Dataset items:
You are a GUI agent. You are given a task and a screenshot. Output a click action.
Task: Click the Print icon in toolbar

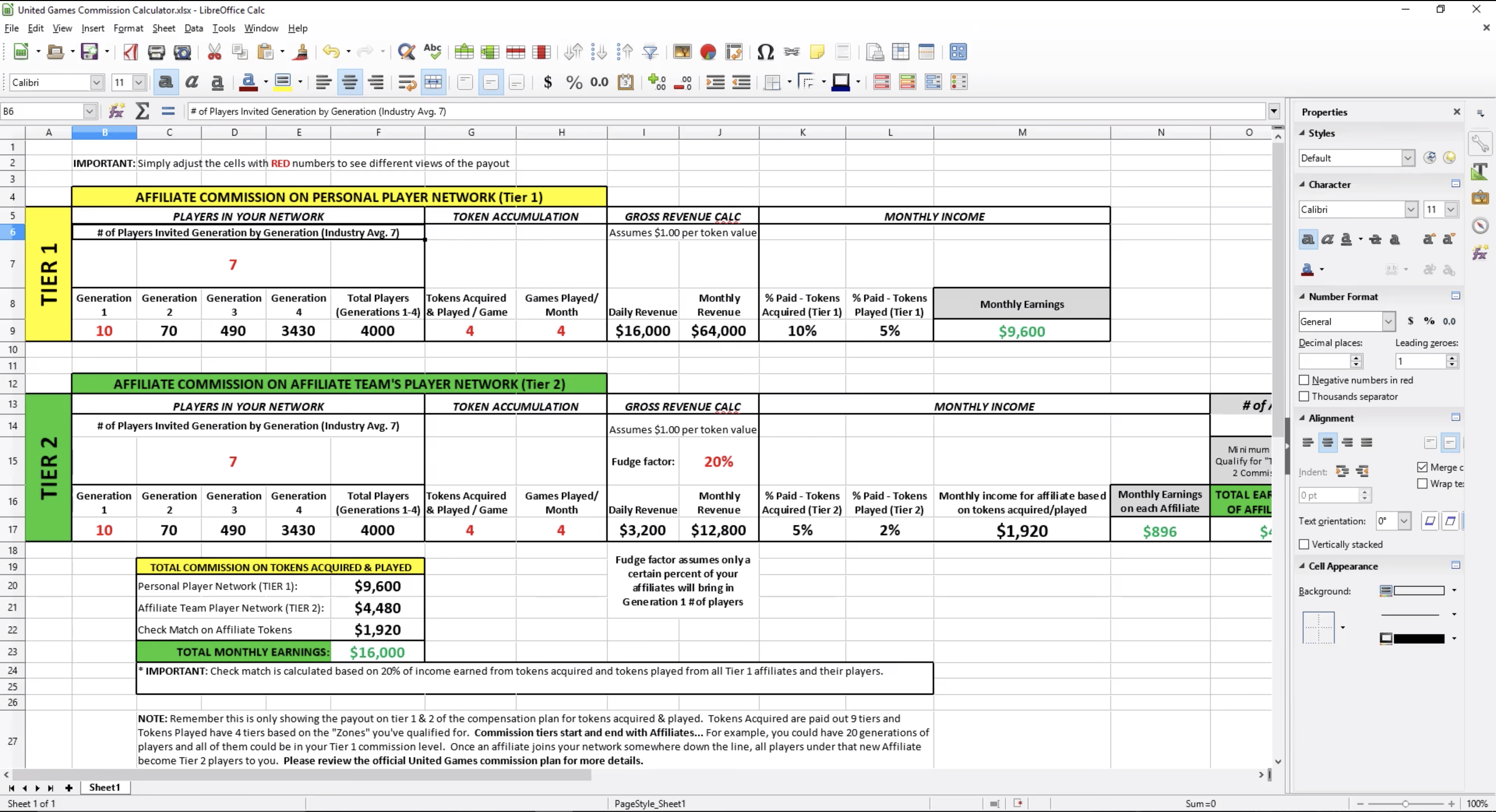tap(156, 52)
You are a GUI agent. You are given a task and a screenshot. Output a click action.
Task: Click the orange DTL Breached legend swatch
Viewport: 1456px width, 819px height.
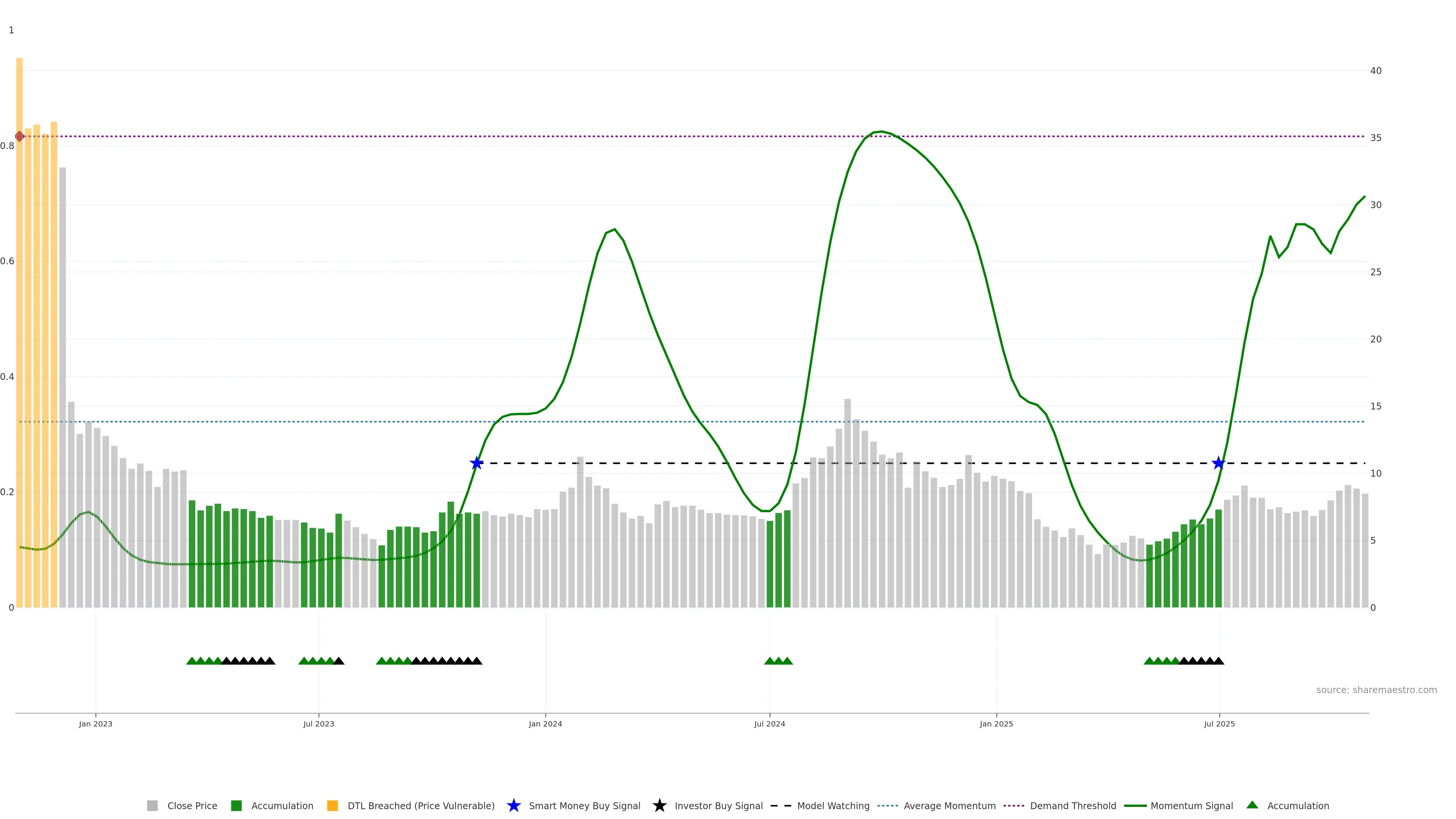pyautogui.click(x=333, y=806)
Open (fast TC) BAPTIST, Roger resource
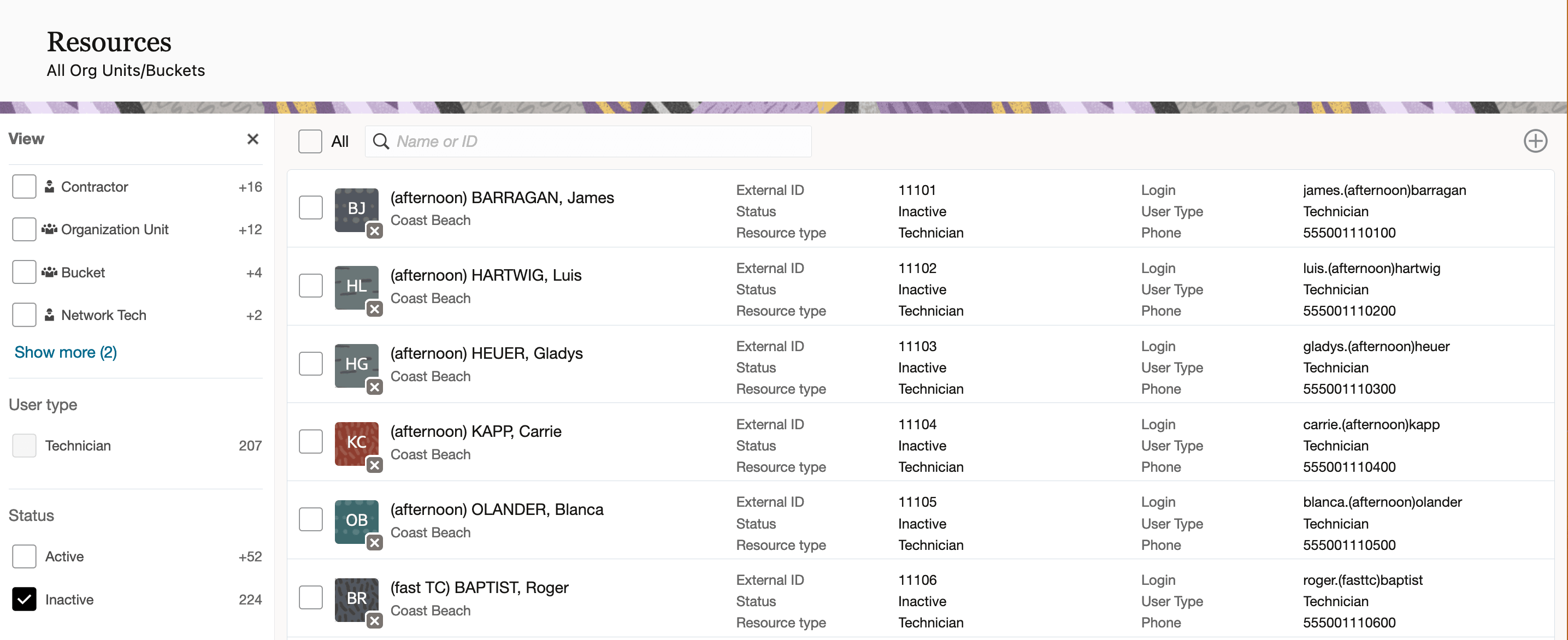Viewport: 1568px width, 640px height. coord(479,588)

Action item
Give back, word for word, the lines from the one with "Task: Click the Print icon in toolbar" to the end of the records above, and no pictures.

Solution to this task
Task: Click the Print icon in toolbar

tap(156, 52)
You are a GUI agent. You are given a task and a screenshot. Output a click action.
Task: Click the orange DTL Breached legend swatch
Viewport: 1456px width, 819px height.
pyautogui.click(x=333, y=806)
Open (fast TC) BAPTIST, Roger resource
Viewport: 1568px width, 640px height. coord(479,588)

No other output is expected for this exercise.